SAGUENAY – Malgré la progression du Web, le premier réflexe des consommateurs de la région est encore de se déplacer en magasin. C’est le constat que réalise une enquête dévoilée ce matin Regroupement des Chambres de commerce du Saguenay–Lac-Saint-Jean et le HUB, l'espace d'accélération et de croissance du Saguenay-Lac-Saint-Jean.

Menée par la firme Segma Recherche dans le cadre de la deuxième phase du projet Mes achats à quelques pas, cette étude quantitative et qualitative a été réalisée en trois parties, soit un sondage de population incluant 1007 personnes, un autre auquel 139 entreprises régionales ont répondu et quatre groupes de discussions totalisant 17 entrepreneurs pour approfondir les différentes questions. Elle brosse un portrait assez complet de la situation régionale en matière de virage numérique des entreprises et d’habitudes de consommation de la population.

On y apprend que le premier réflexe des consommateurs est de se rendre en magasin, mais que la proportion varie selon le type de produit. Par exemple, 71 % des répondants ont affirmé que leur premier réflexe était de se rendre en magasin pour l’achat de vêtements, chaussures, bijoux et accessoires. À l’opposé, seulement 44 % choisissent d’abord cette option pour l’acquisition d’articles de sports, de loisirs ou de jouets.
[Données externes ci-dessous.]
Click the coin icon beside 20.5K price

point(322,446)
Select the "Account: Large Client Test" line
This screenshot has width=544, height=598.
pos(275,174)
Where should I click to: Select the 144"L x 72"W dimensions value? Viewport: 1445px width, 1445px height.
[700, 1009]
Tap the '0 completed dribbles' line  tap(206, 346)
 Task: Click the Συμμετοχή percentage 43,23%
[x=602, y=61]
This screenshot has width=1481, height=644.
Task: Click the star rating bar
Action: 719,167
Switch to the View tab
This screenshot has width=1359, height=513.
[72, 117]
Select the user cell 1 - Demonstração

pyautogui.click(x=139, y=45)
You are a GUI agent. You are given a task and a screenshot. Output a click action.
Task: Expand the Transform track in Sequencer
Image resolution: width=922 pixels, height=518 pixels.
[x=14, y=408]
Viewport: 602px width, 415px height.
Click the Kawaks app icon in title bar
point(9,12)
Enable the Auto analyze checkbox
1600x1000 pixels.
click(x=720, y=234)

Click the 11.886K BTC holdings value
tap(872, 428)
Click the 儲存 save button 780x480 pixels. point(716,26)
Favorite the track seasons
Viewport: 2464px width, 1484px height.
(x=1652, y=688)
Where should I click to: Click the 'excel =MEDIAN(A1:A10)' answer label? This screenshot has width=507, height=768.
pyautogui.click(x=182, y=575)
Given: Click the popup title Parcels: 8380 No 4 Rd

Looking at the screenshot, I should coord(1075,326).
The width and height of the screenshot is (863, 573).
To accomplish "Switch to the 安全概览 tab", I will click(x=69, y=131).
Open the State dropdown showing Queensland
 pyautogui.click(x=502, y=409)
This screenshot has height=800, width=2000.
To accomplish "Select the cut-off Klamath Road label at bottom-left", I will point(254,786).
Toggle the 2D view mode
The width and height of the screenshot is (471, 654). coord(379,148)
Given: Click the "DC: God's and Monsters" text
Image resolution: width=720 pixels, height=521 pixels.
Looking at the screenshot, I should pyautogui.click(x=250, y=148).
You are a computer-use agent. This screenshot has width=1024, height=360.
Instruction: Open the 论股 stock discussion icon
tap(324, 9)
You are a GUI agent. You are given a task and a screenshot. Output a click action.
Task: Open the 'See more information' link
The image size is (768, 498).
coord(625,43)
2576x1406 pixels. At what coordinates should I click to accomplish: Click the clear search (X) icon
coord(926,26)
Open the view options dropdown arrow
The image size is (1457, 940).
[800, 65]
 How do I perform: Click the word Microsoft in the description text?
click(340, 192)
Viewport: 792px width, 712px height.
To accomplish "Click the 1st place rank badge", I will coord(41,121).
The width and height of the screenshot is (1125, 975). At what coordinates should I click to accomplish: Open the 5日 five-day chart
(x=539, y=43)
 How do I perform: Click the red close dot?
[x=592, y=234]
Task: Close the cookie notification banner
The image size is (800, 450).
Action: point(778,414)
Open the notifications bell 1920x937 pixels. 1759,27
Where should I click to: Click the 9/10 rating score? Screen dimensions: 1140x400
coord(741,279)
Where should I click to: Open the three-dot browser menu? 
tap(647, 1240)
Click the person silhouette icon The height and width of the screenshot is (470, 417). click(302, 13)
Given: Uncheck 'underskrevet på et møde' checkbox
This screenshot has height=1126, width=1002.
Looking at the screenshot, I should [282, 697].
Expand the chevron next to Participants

Sans surprise, les consommateurs plus âgés sont plus enclins à se rendre en magasin et à utiliser les circulaires, alors que les plus jeunes ont tendance à favoriser les solutions numériques. « Les raisons qui vont pousser les clients à se rendre en magasin sont de pouvoir voir et toucher le produit. Ils magasinent en ligne pour obtenir plus de variété ou de meilleurs prix », souligne Marc Bouchard, consultant pour la firme SEGMA.

Le site Web, un outil essentiel

Malgré ce constat, l’étude a permis de mettre en lumière l’importance du site Web dans la stratégie des commerçants, puisqu’il est souvent consulté préalablement à la visite en magasin. Ainsi, la présence d’une entreprise en ligne encourage la présence en magasin, surtout des plus jeunes, et l’achat local. De même, avoir une boutique en ligne augmente les chances que les consommateurs achètent dans un commerce régional.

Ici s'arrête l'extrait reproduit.